The argument that Congress was fully informed of the program and implicitly supported it was destroyed by Sen. John Rockefeller, who issued a copy of a handwritten letter he sent to the Vice President the day he was "briefed" on the program. The letter offers a fascinating insight into the true nature of Congressional oversight as practiced over the past four years.
[Added 01/05/2006: The Administration is relying on the Supreme Court's decision last year in the Hamdi case, where the court said that Congress' Authorization for the Use of Military Force against al Qaeda (the AUMF) authorized detention of enemy combatants despite a statute adopted to deal with the wartime detentions. That statute said that no U.S. citizen can be detained except as authorized by an act of congress. The Supreme Court found that the AUMF was such an act. The Court's ruling, however, was narrow. Justice O'Connor said: "We conclude that detention of individuals falling into the limited category we are considering, for the duration of the particular conflict in which they were captured, is so fundamental and accepted an incident to war as to be an exercise of the "necessary and appropriate force" Congress has authorized the President to use."
Hamdi was seized on the battlefield (and a seizure of a combatant is certainly the use of "force"). The Administration may claim that the current battlefield is borderless, but even if that is so, on US soil the battlefield power of the President is at its lowest.]

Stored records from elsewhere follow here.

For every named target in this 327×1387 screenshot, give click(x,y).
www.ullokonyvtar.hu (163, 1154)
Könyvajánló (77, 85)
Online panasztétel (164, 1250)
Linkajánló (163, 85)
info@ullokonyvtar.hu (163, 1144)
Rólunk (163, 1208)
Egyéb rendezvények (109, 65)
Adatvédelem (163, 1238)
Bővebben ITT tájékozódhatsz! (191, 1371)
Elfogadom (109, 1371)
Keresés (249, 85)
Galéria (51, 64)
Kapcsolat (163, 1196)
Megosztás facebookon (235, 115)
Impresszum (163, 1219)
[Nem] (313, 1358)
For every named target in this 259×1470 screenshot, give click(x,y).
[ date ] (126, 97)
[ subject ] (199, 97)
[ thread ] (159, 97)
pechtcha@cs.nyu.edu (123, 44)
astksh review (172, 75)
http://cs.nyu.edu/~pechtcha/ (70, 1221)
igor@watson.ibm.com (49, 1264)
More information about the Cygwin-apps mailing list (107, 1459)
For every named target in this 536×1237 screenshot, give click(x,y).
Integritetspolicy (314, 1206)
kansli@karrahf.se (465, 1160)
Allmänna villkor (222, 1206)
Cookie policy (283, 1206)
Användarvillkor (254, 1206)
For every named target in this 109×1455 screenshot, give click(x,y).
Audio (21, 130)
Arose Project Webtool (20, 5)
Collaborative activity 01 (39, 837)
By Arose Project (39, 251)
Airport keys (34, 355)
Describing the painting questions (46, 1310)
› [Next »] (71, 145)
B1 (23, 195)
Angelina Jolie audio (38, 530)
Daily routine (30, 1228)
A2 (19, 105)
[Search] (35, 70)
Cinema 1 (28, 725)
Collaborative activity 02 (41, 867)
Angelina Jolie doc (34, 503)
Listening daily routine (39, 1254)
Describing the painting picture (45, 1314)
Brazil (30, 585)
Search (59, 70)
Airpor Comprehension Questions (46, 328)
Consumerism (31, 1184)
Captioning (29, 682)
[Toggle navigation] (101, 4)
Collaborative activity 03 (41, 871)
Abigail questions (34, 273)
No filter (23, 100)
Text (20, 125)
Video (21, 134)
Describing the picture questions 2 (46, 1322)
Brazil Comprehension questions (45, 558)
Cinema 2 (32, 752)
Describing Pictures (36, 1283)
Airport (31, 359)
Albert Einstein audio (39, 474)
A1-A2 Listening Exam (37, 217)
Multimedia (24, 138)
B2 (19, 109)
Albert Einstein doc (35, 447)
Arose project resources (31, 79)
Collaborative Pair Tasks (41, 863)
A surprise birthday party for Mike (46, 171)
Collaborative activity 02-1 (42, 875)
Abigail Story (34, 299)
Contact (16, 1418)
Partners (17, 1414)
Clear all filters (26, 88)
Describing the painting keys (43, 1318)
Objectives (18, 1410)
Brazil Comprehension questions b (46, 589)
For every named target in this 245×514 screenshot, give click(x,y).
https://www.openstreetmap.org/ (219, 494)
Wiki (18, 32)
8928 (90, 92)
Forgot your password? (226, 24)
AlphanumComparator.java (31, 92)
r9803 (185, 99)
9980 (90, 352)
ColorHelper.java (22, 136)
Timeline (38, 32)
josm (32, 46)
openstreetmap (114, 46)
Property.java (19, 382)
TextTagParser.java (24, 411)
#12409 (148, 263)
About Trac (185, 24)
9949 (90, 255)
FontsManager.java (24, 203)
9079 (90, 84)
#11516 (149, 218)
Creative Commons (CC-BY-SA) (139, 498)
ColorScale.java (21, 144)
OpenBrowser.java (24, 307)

The only argument credibly available to the Administration is the argument that FISA is unconstitutional as an impermissible limit on the President's plenary power as Commander in Chief. This is a radical argument, and one that the Administration was unwilling to make publicly when it launched this program and one that it has only alluded to since.

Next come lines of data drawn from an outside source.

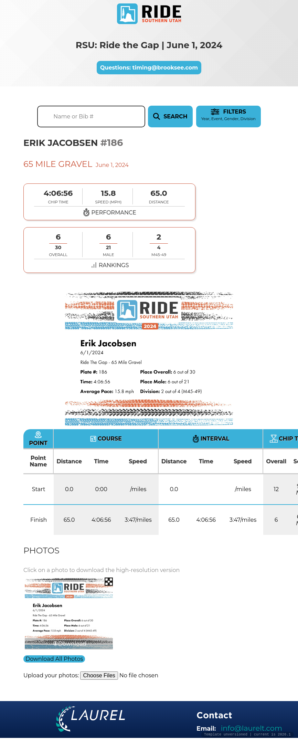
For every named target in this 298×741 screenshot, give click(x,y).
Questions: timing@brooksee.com (149, 67)
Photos (41, 550)
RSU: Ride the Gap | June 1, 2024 (149, 45)
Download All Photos (54, 659)
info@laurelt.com (251, 728)
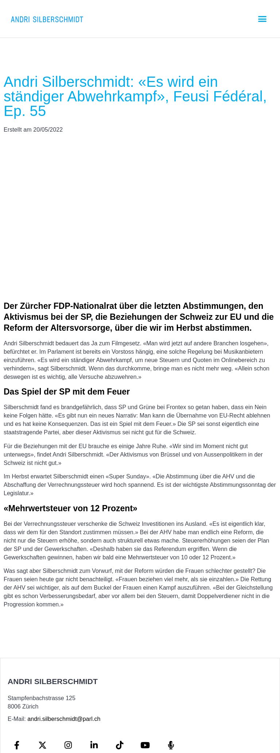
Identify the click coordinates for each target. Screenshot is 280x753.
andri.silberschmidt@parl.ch (63, 719)
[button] (262, 19)
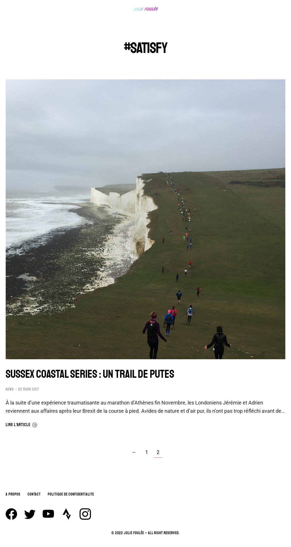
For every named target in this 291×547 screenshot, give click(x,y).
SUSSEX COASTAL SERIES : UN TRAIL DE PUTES (90, 374)
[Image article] (145, 219)
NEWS (10, 389)
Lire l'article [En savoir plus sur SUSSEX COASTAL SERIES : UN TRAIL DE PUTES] (21, 425)
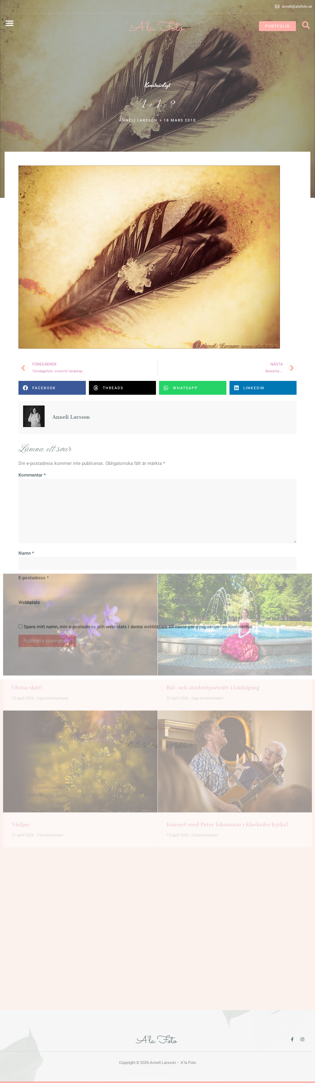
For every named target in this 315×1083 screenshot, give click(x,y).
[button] (9, 23)
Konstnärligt (157, 85)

[Added 01/05/2006: However, the Constitution gives to Congress the power to "make Rules for the Government and Regulation of the land and naval Forces." Art. I, section 8, clause 14.
The NSA is part of the land and naval Forces. Even reading clause 14 narrowly as relating to the setting of criminal rules for the military, both FISA and Title III are criminal laws - they make it a crime to carry out surveillance not in accordance with their procedures.
The Constitution requires of the President: "he shall take Care that the Laws be faithfully executed." Art. II, section 3.
Whatever "inherent powers" the President has as Commander in Chief, they are subject to rules adopted by Congress. Once Congress said that FISA and Title III were the exclusive means for carrying out targeted electronic surveillance in the US, the Constitution required the President to faithfully execute that law. Stating publicly that you are obeying the law and secretly claiming an exemption from it is not the faithful execution of the law.
Moreover, FISA's 72 hour emergency rule was enacted after the AUMF. Prior to 9/11, FISA had allowed emergency taps for up to 24 hours. The extension to 72 hours occurred in the intelligence authorization act, adopted in December 2001. So after the AUMF, the Administration went to Congress and asked for a statutory extension of the emergency power, and Congress granted it, in essence reaffirming that FISA was the exclusive means of conducting surveillance in the US.]